Yeah it's like 12AM something
I'm feeling super insecure about my body. So that super fun. Like all my fat is on the upper part of my body and my legs are smaller. It's just kind of gross.
I want to change my body but I don't know how.Also my parents got a job.
I've felt kind of depressed lately which kind of sucks.
I had a moment where I thought I was gay but it's okay.
I'm still bisexual.
I like looking more masculine to be honest, as in more masculine clothes. Gender roles are shit.
Apparently a few of my friends only treat me a certain way because I'm a girl. I think it's bullshit and I don't want to be treated like I am more delicate because I'm a girl. Treat me delicate because you like me and want to protect me not because I'm female.
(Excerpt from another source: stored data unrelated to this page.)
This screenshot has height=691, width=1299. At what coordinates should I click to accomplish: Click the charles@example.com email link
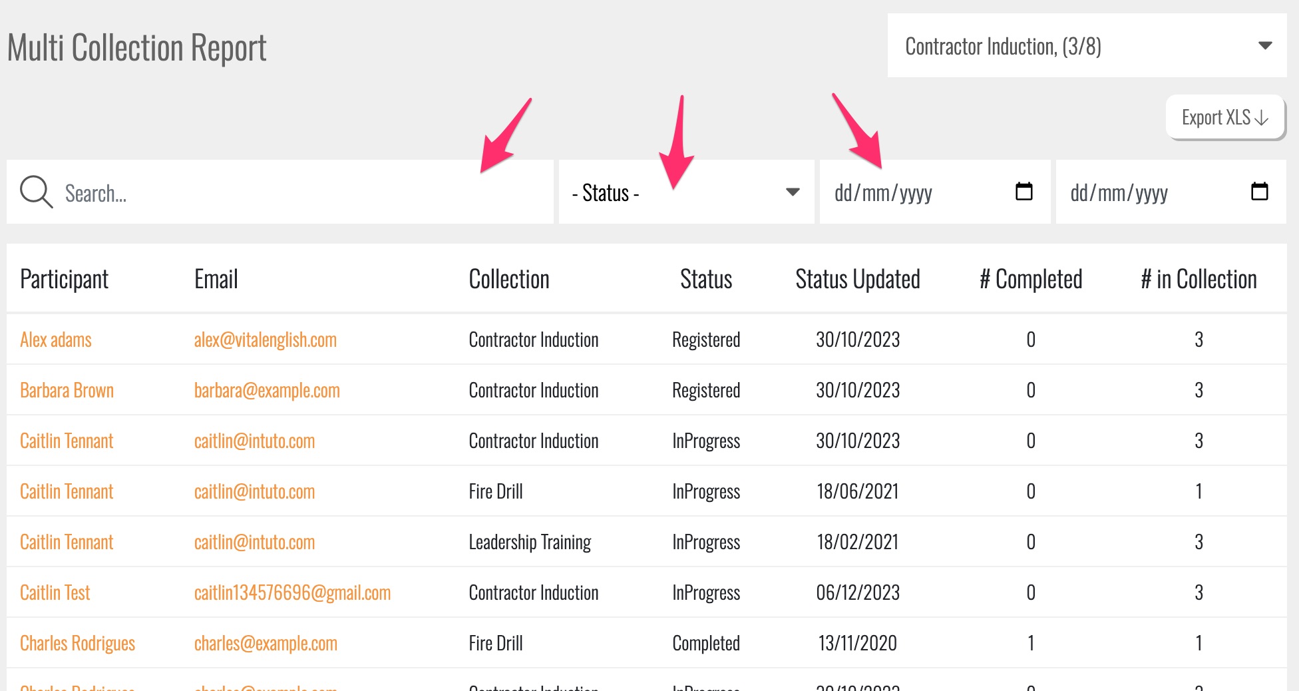point(266,644)
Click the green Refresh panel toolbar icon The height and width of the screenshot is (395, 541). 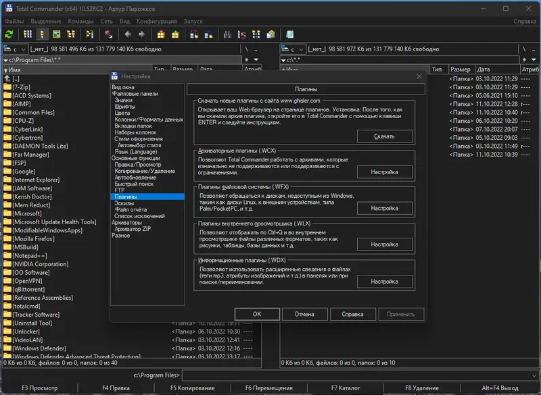(x=9, y=34)
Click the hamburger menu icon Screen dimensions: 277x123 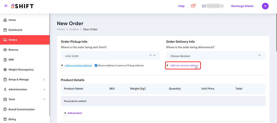(6, 6)
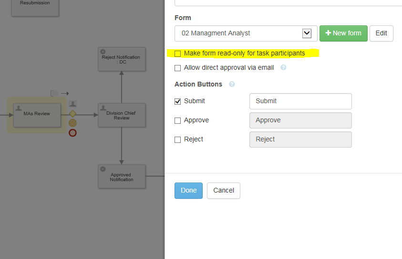Click the gear icon on Reject Notification
The image size is (402, 259).
click(x=103, y=51)
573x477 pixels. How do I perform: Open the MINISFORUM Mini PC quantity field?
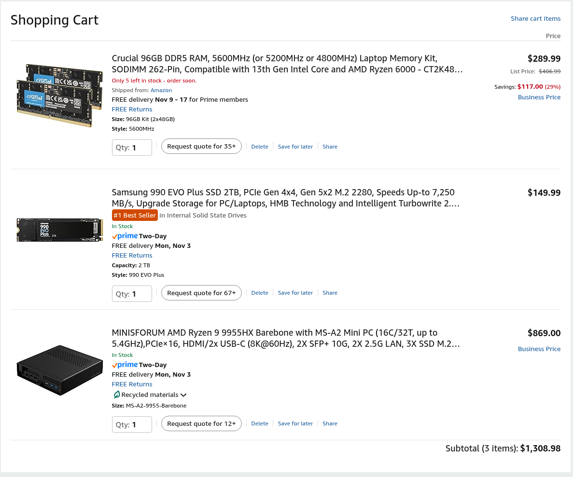tap(132, 424)
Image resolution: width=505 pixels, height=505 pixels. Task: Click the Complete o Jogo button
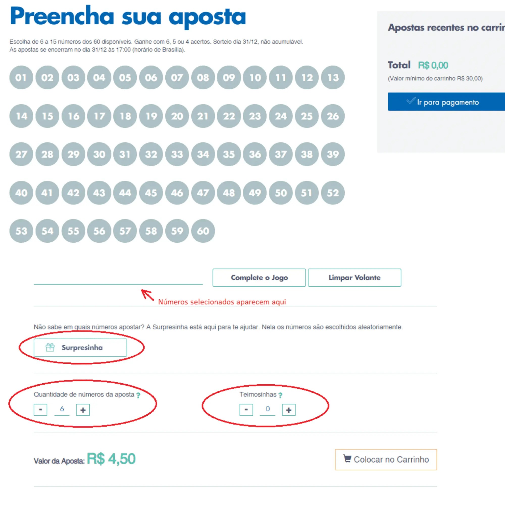259,278
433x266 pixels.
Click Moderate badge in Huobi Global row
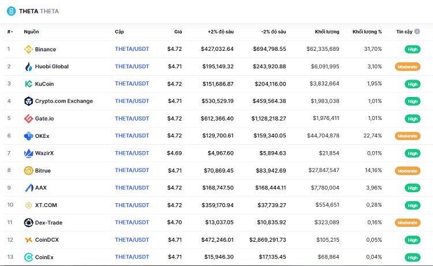(x=408, y=67)
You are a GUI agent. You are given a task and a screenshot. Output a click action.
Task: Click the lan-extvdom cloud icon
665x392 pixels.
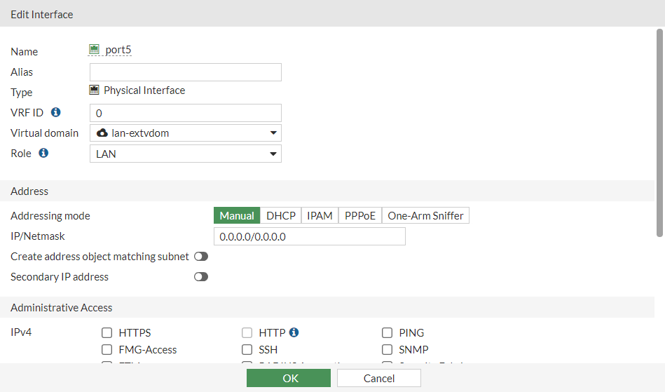102,133
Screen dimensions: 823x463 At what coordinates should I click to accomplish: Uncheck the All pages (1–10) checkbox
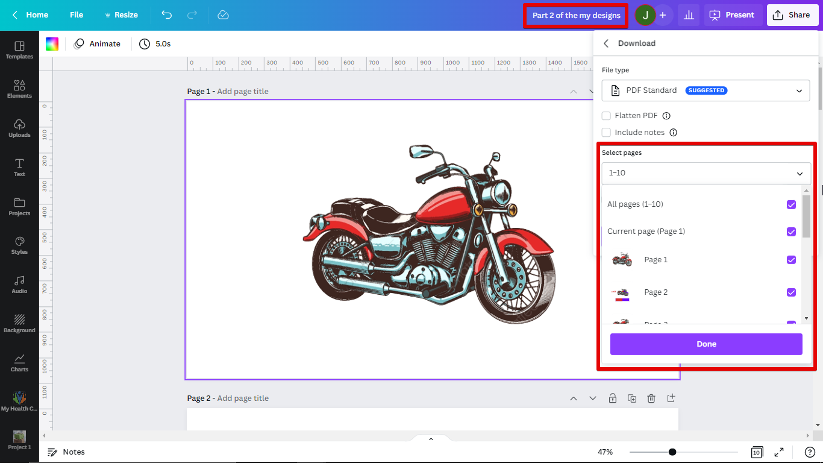[791, 204]
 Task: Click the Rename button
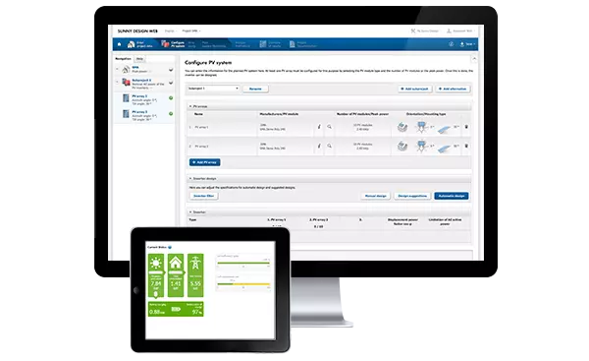(x=255, y=89)
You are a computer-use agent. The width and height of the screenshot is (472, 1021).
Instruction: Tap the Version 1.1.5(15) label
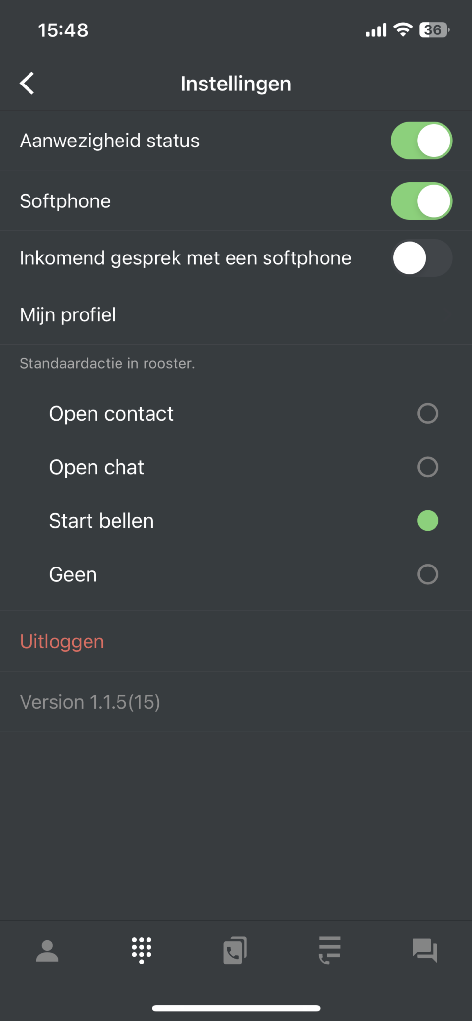coord(90,702)
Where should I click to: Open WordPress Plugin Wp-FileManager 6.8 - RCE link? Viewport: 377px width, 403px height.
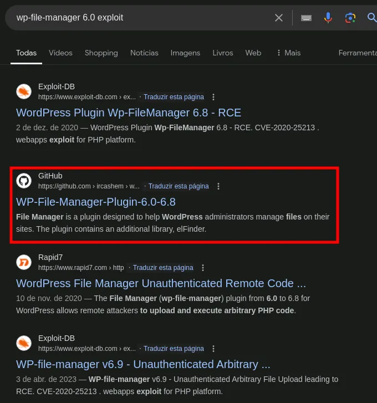coord(129,113)
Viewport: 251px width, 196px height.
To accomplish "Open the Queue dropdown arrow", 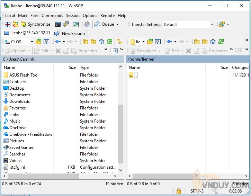I will [x=117, y=25].
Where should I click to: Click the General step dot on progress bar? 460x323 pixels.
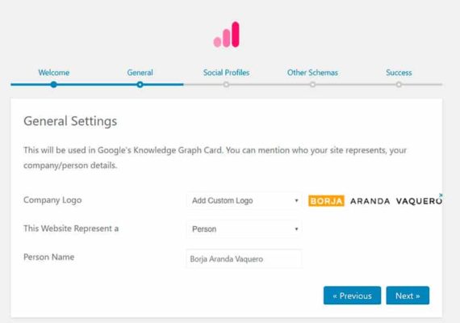[x=140, y=85]
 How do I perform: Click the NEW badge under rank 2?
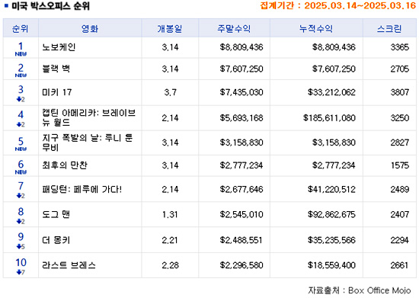(21, 75)
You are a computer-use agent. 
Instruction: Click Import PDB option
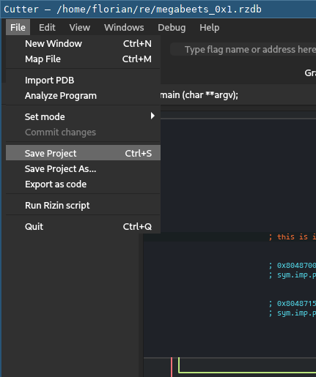83,81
As I said gender roles are shit. Yeah I can be feminine. I want everyone to be treated the same. I don't know how to feel being treated one way because I'm a girl. Oh well it's better than being sexualized I guess.
Also I realized most of the band kids dislike me. They all followed me at the being of the year on Instagram and I made a new account and barely any of them will follow me back. Soooo yeah fun.
Oh well. I love my D&D friends.
Ugh I am feeling depressed right now and it sucks and I don't know why.
I'm feel kind of ehhhh because my hair is getting pretty long and I don't like it. I'm hating myself a lot lately.